■ Excerpted passage ■
** start **

Pushpa Kamal Dahal, also known as Prachanda

Prachanda is still the supreme commander of the Maoists People's Liberation Army.

Pushpa Kamal Dahal, also known as Prachanda, was elected four months after elections in which his Communist Party of Nepal (Maoist) became the largest party in the 601-member constituent assembly.

Prachanda received 464 votes of the 577 votes cast, while his rival Sher Bahadur Deuba of the Nepali Congress party received 113 votes.

Most of the parties in the assembly voted for the Maoist candidate. A simple majority was enough to be elected the prime minister.

Prachanda's victory became certain on Thursday when the third and fourth biggest parties in Nepal's assembly decided to back him.

He will now lead a coalition government, although talks are ongoing on about the allocation of ministerial portfolios.

The Maoists signed a peace deal with the government in November 2006, joined an interim parliament and government in 2007 and fought multi-party elections in April this year.

The Communist Party of Nepal unexpectedly became the largest party in the elections, winning 220 of the 575 elected seats in the assembly.

** end **

■ Data ■
** start **

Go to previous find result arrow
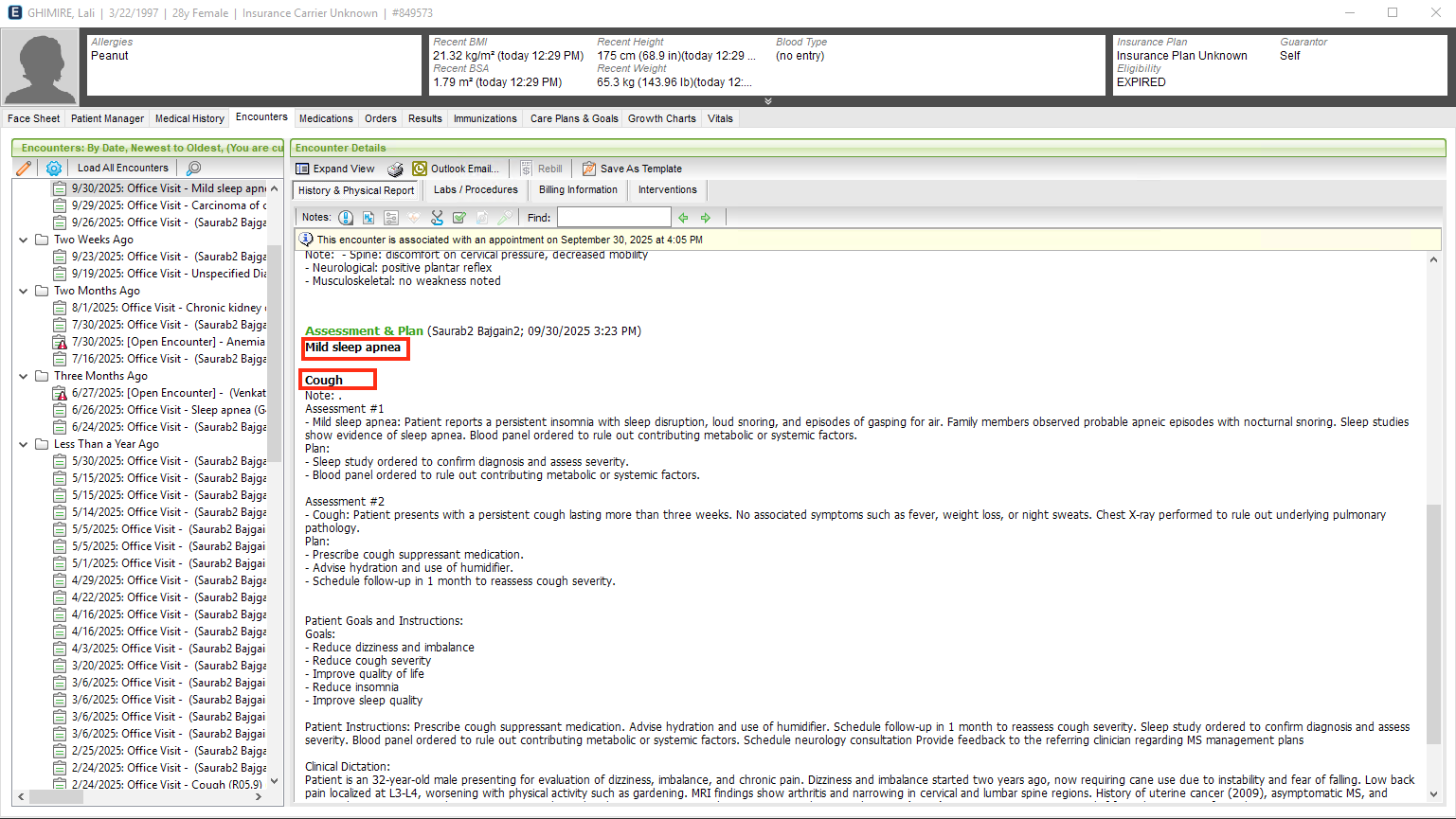1456x819 pixels. coord(683,218)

** end **

■ Directions ■
- a) Reproduce the part of the article on Prachanda's election that opens with the words containing "Pushpa Kamal Dahal, also known as Prachanda, was" and closes with "received 113 votes.".
- b) Carry on the article on Prachanda's election, picking up after its final sentence.
The data has no connection to the article on Prachanda's election.

■ Responses to the tasks ■
- a)
Pushpa Kamal Dahal, also known as Prachanda, was elected four months after elections in which his Communist Party of Nepal (Maoist) became the largest party in the 601-member constituent assembly.

Prachanda received 464 votes of the 577 votes cast, while his rival Sher Bahadur Deuba of the Nepali Congress party received 113 votes.

- b)
The assembly declared Nepal a republic in May and in July elected Nepal's first president, physician Ram Baran Yadav.

Prachanda, 54, entered politics when he was 17 but went underground in 1981, making his first public appearance after 25 years in 2006.

The Maoists launched an insurgency to abolish the monarchy in 1996 and the ten-year conflict claimed more than 13,000 lives.

According to the peace deal agreed in 2008, the estimated 19,602 Maoist combatants would be integrated into the country's security structure, the process of which is yet to be worked out.

Prachanda remains the supreme commander of the Maoists People's Liberation Army.

Besides completing the peace process, the new government has to face many challenges including inflation, lawlessness, impunity and ethnic aspirations.